(Beginning of DATA FOR THE TASK)

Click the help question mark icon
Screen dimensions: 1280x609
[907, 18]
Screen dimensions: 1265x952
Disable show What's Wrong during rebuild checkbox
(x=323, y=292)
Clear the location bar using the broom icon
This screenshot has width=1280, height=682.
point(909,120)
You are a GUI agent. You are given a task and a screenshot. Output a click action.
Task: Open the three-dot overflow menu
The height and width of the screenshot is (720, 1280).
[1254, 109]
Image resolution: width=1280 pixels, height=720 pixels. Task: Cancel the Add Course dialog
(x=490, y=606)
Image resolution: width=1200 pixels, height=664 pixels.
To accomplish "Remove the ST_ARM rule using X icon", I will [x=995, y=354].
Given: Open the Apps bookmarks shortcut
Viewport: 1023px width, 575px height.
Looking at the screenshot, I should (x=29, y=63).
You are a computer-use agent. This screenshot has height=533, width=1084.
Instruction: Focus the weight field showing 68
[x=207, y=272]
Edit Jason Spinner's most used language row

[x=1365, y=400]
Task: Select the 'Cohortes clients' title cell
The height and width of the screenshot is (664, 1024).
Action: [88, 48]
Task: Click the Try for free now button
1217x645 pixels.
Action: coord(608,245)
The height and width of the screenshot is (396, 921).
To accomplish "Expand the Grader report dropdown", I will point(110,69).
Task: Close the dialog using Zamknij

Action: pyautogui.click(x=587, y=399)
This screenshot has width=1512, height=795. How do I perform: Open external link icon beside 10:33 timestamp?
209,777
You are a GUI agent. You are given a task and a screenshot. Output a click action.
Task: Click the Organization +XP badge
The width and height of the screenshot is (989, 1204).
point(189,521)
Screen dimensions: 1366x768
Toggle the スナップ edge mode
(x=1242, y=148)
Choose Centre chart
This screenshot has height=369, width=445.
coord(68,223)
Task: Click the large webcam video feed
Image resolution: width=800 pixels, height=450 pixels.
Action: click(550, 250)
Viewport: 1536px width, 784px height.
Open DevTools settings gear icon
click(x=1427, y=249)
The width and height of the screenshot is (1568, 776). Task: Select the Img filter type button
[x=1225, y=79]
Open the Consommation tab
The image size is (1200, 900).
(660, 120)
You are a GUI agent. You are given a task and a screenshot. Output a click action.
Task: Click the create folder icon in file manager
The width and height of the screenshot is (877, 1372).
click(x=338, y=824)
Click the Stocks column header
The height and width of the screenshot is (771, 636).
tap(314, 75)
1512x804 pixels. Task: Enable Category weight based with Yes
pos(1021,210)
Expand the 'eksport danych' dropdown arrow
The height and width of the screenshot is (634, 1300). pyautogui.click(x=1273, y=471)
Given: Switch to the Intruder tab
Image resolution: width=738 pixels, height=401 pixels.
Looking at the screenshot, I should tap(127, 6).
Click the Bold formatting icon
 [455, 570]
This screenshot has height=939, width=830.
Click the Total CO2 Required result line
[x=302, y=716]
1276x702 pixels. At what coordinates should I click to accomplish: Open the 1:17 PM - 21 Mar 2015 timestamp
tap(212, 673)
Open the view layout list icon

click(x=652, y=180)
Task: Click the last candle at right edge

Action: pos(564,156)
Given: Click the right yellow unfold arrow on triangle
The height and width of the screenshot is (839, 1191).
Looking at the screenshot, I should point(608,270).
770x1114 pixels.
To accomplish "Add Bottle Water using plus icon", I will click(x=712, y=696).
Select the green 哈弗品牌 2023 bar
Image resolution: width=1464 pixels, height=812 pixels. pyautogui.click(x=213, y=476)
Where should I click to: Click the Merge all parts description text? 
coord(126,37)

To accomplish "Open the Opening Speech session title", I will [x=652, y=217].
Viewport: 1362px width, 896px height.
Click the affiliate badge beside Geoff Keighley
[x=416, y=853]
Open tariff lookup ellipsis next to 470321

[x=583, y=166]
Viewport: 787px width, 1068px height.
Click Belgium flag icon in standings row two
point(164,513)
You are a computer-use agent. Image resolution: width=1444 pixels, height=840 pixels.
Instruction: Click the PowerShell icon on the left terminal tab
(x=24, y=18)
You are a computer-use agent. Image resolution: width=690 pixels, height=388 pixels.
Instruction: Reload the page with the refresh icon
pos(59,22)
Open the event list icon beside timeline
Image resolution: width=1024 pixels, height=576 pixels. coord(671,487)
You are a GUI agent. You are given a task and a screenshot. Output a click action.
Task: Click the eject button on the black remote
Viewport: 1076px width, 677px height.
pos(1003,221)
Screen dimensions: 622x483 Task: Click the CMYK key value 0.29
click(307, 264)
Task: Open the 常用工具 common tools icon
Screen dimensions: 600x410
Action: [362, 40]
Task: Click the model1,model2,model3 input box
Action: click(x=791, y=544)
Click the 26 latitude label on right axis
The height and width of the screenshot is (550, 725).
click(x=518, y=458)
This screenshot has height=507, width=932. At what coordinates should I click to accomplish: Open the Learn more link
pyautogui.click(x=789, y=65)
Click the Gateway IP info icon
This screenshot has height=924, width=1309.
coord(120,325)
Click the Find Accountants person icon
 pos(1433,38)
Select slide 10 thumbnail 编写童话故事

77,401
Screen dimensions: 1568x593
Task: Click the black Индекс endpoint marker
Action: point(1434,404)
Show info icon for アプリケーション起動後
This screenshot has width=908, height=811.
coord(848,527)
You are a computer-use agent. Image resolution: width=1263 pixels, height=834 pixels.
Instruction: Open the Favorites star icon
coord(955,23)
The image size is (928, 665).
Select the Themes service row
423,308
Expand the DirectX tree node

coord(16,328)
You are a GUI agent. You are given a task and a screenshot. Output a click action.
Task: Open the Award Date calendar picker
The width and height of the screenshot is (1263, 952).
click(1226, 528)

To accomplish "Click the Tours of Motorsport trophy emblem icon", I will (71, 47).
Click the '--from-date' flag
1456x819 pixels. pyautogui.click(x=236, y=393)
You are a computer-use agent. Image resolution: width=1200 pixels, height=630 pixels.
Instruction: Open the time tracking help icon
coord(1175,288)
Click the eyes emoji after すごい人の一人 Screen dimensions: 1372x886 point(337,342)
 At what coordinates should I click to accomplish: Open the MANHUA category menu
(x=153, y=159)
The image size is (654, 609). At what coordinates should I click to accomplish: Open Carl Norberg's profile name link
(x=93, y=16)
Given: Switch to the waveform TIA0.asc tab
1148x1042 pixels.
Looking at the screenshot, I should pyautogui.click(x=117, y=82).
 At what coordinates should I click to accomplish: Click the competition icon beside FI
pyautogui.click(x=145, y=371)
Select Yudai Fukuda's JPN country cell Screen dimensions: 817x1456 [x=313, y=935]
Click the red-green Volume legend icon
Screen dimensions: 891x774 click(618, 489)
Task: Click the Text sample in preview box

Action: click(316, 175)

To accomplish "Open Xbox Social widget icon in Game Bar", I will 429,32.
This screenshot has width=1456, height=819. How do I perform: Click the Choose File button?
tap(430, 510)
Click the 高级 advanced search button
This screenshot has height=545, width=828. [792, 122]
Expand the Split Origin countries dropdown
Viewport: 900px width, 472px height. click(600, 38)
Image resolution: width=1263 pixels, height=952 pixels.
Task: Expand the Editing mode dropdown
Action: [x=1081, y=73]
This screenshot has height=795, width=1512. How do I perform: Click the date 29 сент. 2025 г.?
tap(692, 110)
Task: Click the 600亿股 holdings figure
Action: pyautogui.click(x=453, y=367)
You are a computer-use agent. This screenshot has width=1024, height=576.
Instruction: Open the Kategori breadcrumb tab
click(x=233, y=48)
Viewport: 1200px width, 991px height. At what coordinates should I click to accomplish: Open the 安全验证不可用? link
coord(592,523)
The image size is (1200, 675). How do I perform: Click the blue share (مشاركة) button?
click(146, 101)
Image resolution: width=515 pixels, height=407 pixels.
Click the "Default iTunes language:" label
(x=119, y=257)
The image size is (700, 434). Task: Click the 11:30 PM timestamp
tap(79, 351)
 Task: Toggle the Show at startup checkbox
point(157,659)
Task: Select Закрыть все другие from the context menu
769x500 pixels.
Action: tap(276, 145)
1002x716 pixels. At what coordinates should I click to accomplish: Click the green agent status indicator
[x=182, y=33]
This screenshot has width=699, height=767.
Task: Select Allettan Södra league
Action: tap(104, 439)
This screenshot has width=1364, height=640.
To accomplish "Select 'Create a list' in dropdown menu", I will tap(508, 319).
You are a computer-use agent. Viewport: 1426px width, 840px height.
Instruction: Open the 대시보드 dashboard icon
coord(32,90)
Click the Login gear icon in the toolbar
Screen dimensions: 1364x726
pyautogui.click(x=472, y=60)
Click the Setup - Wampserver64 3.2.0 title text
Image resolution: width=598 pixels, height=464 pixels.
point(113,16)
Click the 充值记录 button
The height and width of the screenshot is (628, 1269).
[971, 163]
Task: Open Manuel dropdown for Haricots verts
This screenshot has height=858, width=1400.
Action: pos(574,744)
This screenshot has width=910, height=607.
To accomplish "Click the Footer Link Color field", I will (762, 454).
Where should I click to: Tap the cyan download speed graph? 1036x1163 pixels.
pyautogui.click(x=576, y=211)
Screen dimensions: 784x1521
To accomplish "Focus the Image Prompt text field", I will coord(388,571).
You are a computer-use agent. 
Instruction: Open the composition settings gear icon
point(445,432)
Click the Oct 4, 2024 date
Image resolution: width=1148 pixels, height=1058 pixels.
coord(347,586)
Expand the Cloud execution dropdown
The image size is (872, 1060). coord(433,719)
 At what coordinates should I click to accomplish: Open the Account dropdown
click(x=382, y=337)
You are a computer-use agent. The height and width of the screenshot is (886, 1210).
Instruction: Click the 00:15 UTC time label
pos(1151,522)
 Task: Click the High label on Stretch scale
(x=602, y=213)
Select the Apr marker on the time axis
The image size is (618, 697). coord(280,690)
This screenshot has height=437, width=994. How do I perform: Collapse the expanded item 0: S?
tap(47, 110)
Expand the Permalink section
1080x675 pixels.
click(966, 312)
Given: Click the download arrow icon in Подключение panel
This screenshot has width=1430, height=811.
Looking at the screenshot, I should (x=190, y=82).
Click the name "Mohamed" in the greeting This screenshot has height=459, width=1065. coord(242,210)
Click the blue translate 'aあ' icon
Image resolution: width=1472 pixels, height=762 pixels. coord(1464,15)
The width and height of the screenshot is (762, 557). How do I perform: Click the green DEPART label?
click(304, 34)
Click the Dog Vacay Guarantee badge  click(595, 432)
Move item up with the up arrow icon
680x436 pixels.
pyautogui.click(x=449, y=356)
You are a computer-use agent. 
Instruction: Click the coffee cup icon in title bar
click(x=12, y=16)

(End of DATA FOR THE TASK)

Here the output must be the lines above from the line with "Click the Total CO2 Required result line" to the line with "Given: Click the right", both included, duplicated word for word and nothing else.

Click the Total CO2 Required result line
[x=302, y=716]
1276x702 pixels. At what coordinates should I click to accomplish: Open the 1:17 PM - 21 Mar 2015 timestamp
tap(212, 673)
Open the view layout list icon

click(x=652, y=180)
Task: Click the last candle at right edge

Action: pos(564,156)
Given: Click the right yellow unfold arrow on triangle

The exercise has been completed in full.